Diamonds are Forever
The half-farcical litany of very bad things in Very Bad Things starts off with particularly Vegas bad things. Peter Berg’s new-to-tape feature directorial debut finds five California suburbanites availing themselves of all the sins Sin City has to offer. The occasion is a bachelor party on the eve of the marriage of a neurotic Jon Favreau to a pathologically fussy Cameron Diaz. The boys drink, take drugs, gamble, and receive a hotel room visit from a lap-dancing hooker. In other words, they cast off workaday repression for the decadent dream of the Vegas oasis.

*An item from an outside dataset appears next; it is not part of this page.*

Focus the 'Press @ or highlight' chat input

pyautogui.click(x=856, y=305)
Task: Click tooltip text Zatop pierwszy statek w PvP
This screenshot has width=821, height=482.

Trouble is, we’ve seen it all before, the Nevada mecca as Hyde to America’s Jekyll, as the country’s exaggerated shadowland. Very Bad Things is among the complacent multitude of movies, novels, and stand-up routines that irritatingly reiterate Las Vegas’ dead-end outrageousness while telling tales that could easily be set anywhere else.
Very Bad Things aspires to subversion when overenthusiastic party guest Jeremy Piven accidentally pierces the poor working girl’s skull with a towel hook. Homicidal high jinks ensue, flatly. But the flick is no more or less subversive than the obscene requests of Indecent Proposal, the wink-wink send-ups of Mars Attacks!, the junior Rat Pack joyrides of Doug Liman’s Swingers and Go. Even Showgirls, a movie destined to be remembered as one of the worst of the decade, grinds home the idea that L.V. and L.A. — and, by extension, the USA — are corrupt frontiers.
For relief from the desert hyperheat I’ll take the pointed questions (rather than the easy answers) of three films ambitious — or serendipitous — enough to express a sense of the place: Casino, Fear and Loathing in Las Vegas, and Diamonds Are Forever, the only Bond adventure set in Vegas. Forever‘s analysis of the place consists simply of a dry appraisal of its generous vulgarity. (”Hi. I’m Plenty,” squeaks Plenty O’Toole, heartily heaving her bust over a craps table. To which Bond says, ”But of course you are.”) This perversely sophisticated 007 film conveys Vegas’ absurdism by sending Sean Connery’s master gamesman to a land where gamesmanship has gone berserk. Bond encounters a full complement of mirrors, doubles, presumed deaths, assumed identities, and hairpin plot turns. By the time the sheriff’s boys pursue him down and around the Strip, it’s hard not to connect the cop cars’ flashing lights with those of slot machines and be dazed at the sight of Bond lost in the fun house.
In Casino, on the other hand, Martin Scorsese sucks all the fun out of the fun house. Sure, the cameras swoop, Mick Jagger croons, and Joe Pesci erupts in violence, but everyone on screen — especially Robert De Niro as casino heavy Ace Rothstein and Sharon Stone as his hustler bride — exists in a zombielike state of joylessness. They’re much like the blank-eyed hopefuls who numbly sit in front of slot machines. Just as GoodFellas takes us inside of Ray Liotta’s hopped-up gangster mentality, Casino aches with the sharp vacuity of people who can’t keep their minds off their money.
And for a psychedelic taste of the town’s power to deform the mind, there’s Fear and Loathing in Las Vegas, a misanthropic head movie adapted by Terry Gilliam from Hunter S. Thompson’s classic of gonzo journalism. As Raoul Duke — the drugstore cowboy of magazine writers — Johnny Depp plunges to the bottom of both his pharmaceutically induced virtual reality and the town’s materially created one. Gilliam gets to the grotesque nature of Vegas: the mazy motions of the casino floor, the atmosphere less about swingin’ than mood swinging, the sensory overload so total as to paradoxically constitute sensory deprivation. Gilliam’s Las Vegas, like his Brazil, is not a place, but a full-blown mode of existence. Viva!